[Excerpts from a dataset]

_ _ _ _

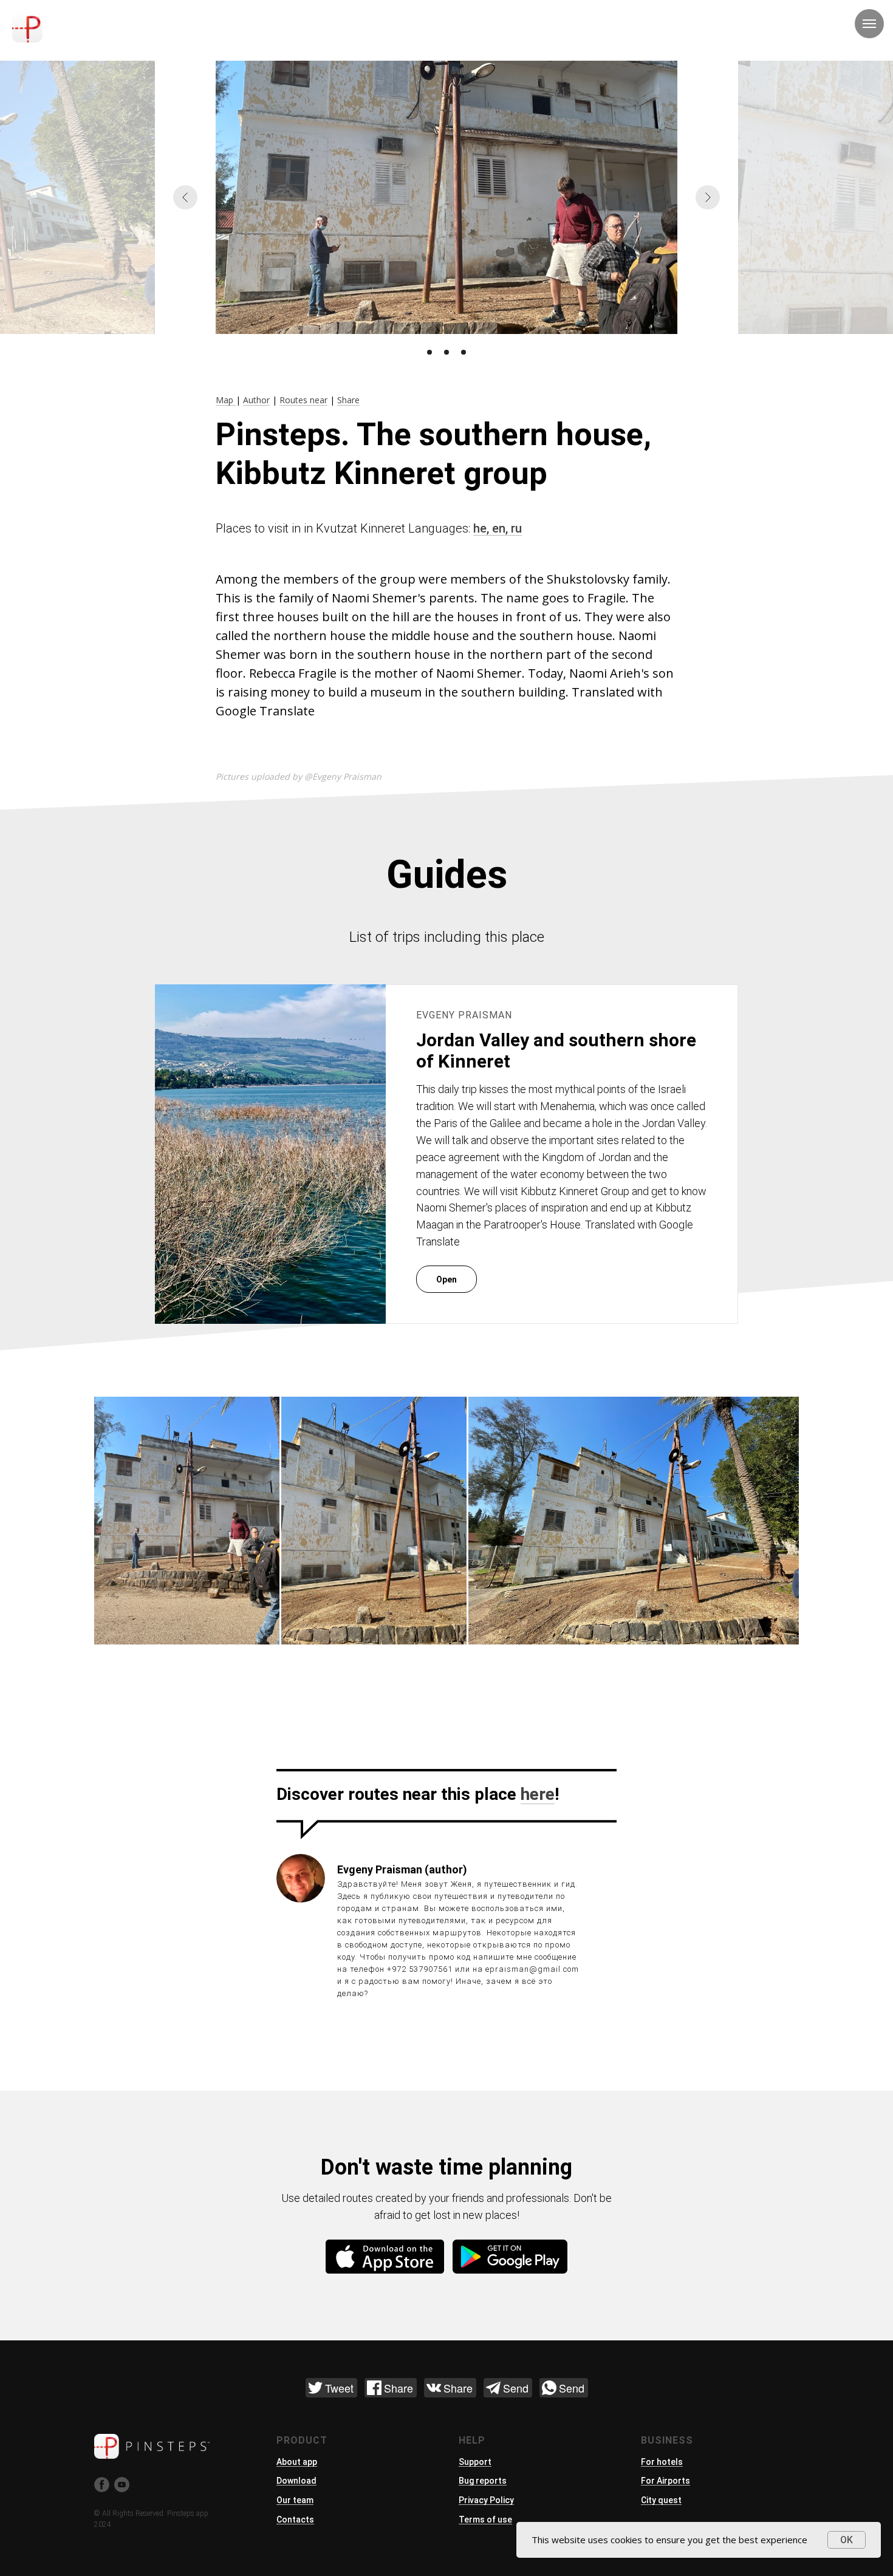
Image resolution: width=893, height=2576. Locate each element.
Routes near (303, 400)
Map (226, 400)
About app (296, 2462)
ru (516, 528)
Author (256, 400)
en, (501, 528)
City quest (661, 2500)
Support (475, 2462)
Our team (294, 2500)
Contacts (295, 2519)
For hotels (662, 2462)
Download (296, 2481)
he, (482, 528)
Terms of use (485, 2519)
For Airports (665, 2481)
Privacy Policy (486, 2500)
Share (348, 400)
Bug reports (483, 2481)
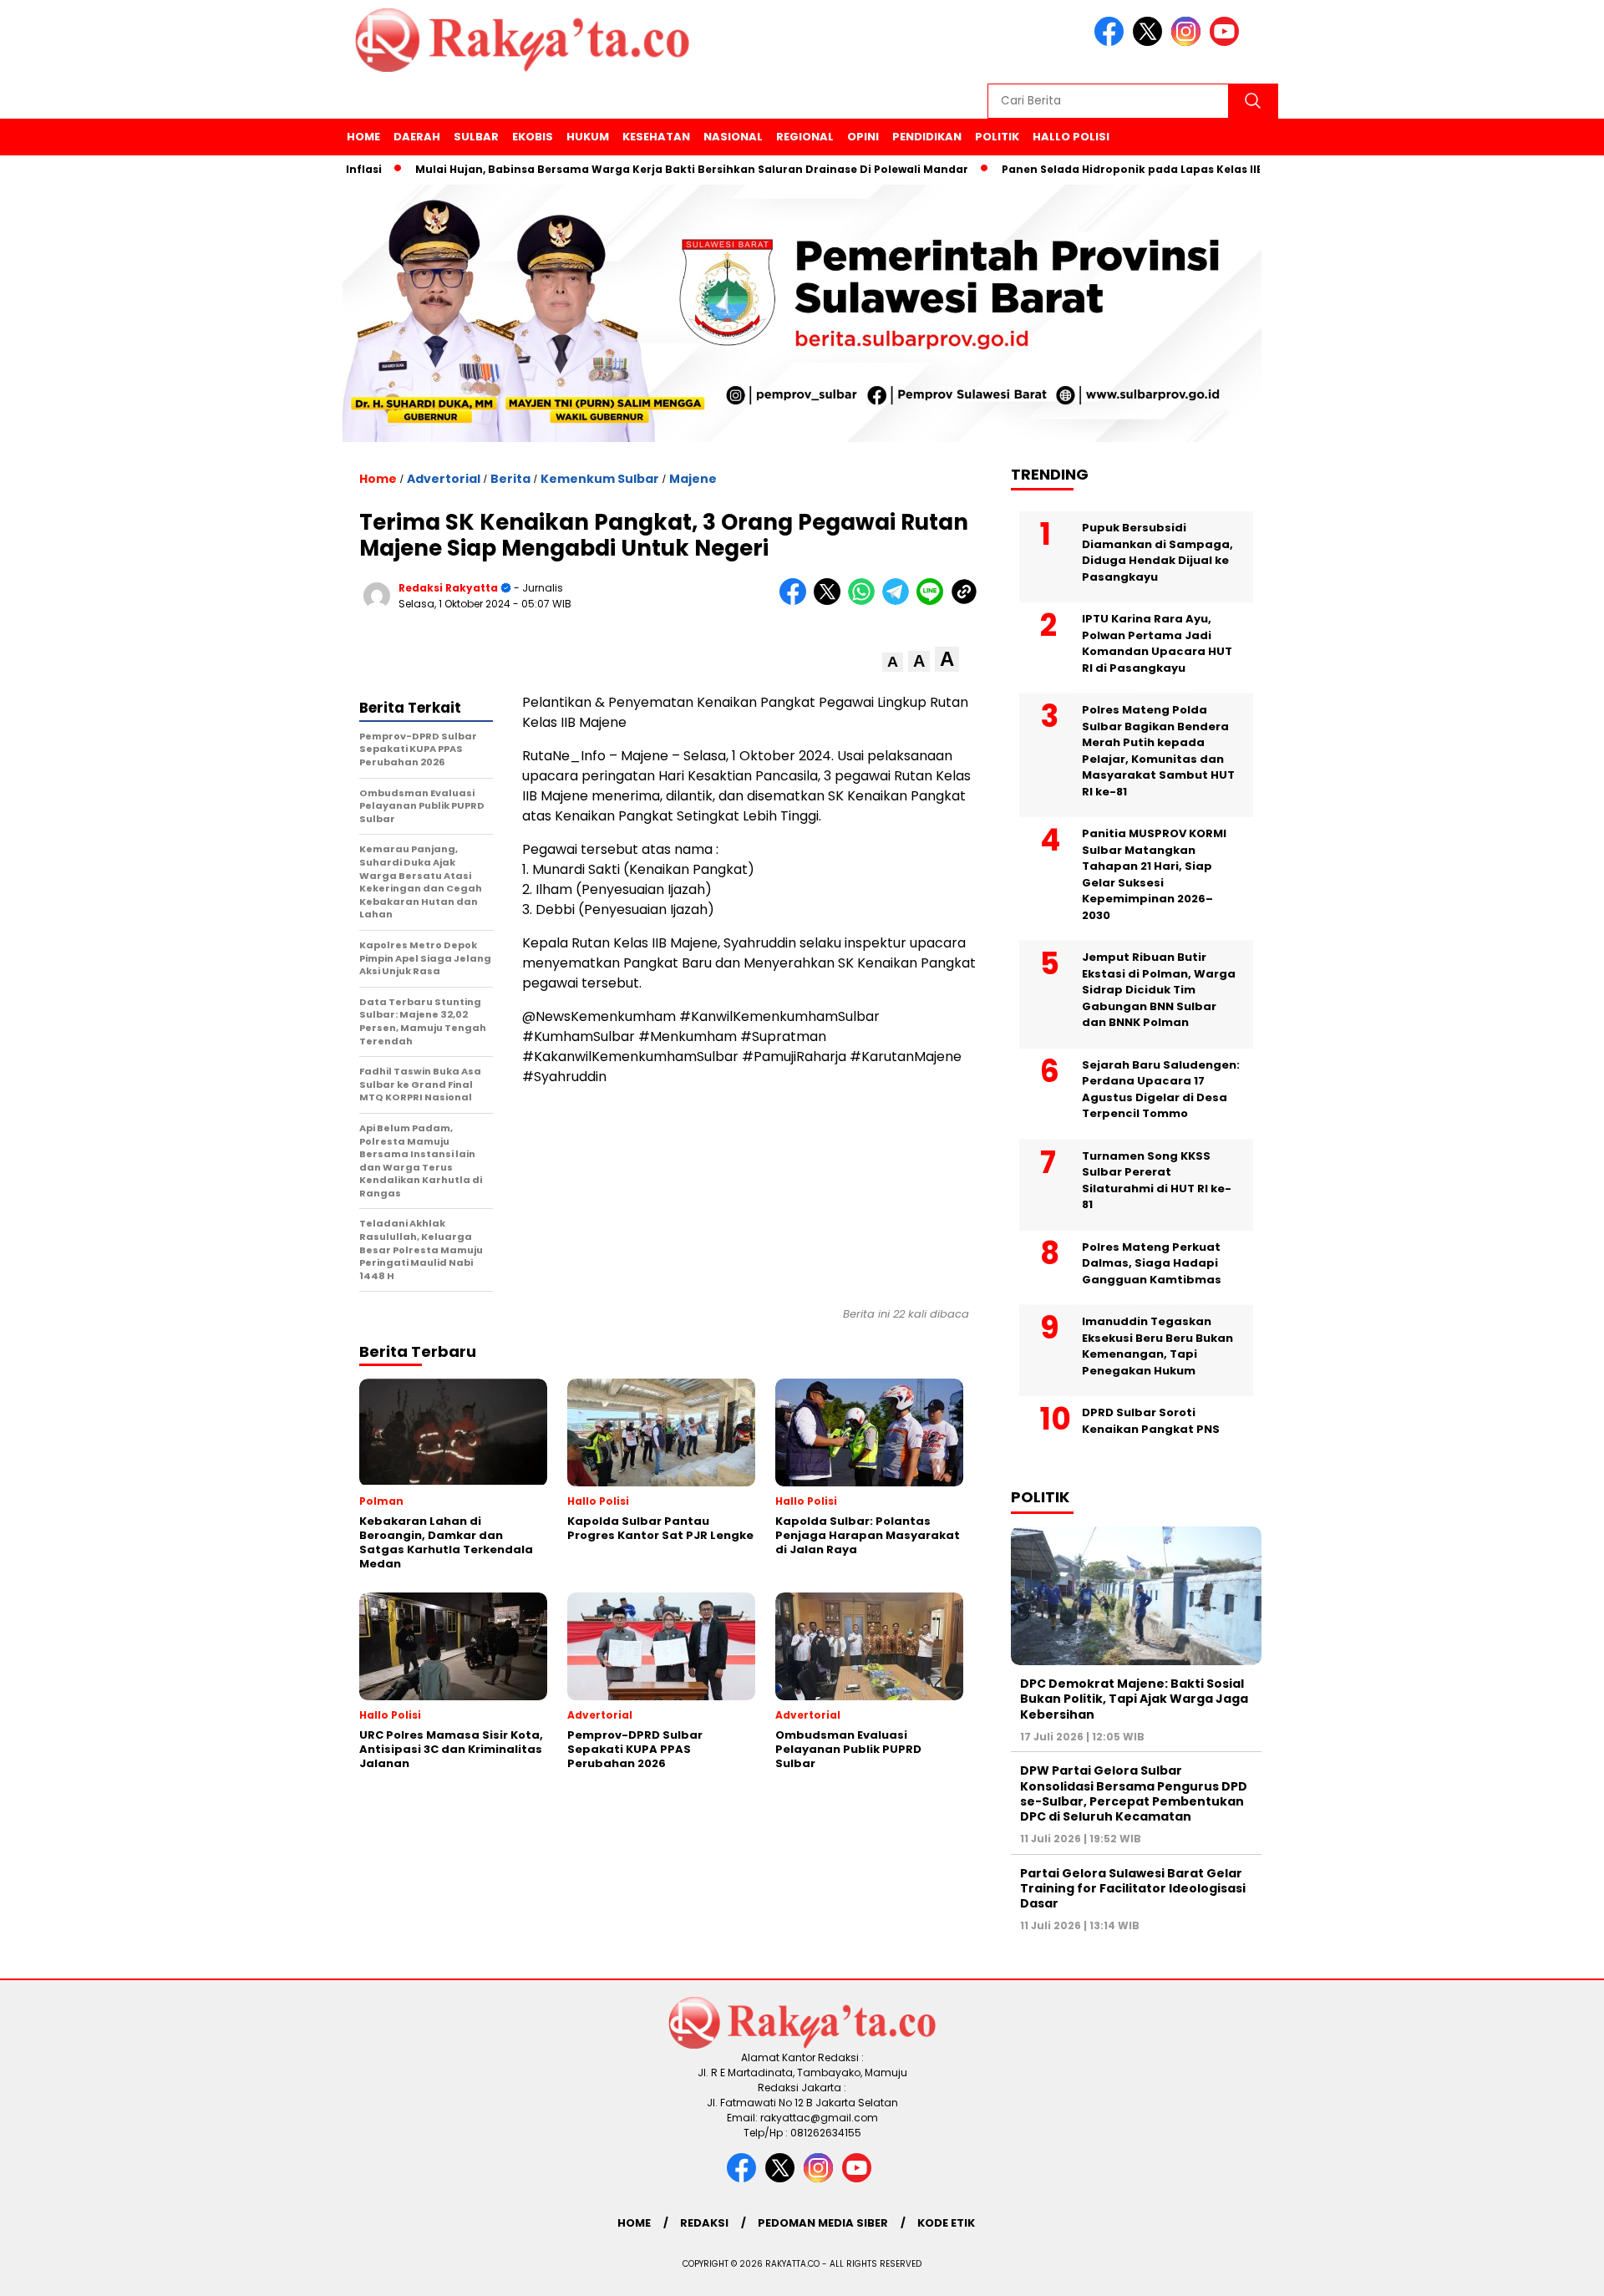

_ _ _ _

**TASK OBJECTIVE**
The response must consist of the entries above exactly as they stand, minus any pictures.

**OUTPUT OF THE EXERCISE**
Image resolution: width=893, height=2576. Locate each element.
Routes near (303, 400)
Map (226, 400)
About app (296, 2462)
ru (516, 528)
Author (256, 400)
en, (501, 528)
City quest (661, 2500)
Support (475, 2462)
Our team (294, 2500)
Contacts (295, 2519)
For hotels (662, 2462)
Download (296, 2481)
he, (482, 528)
Terms of use (485, 2519)
For Airports (665, 2481)
Privacy Policy (486, 2500)
Share (348, 400)
Bug reports (483, 2481)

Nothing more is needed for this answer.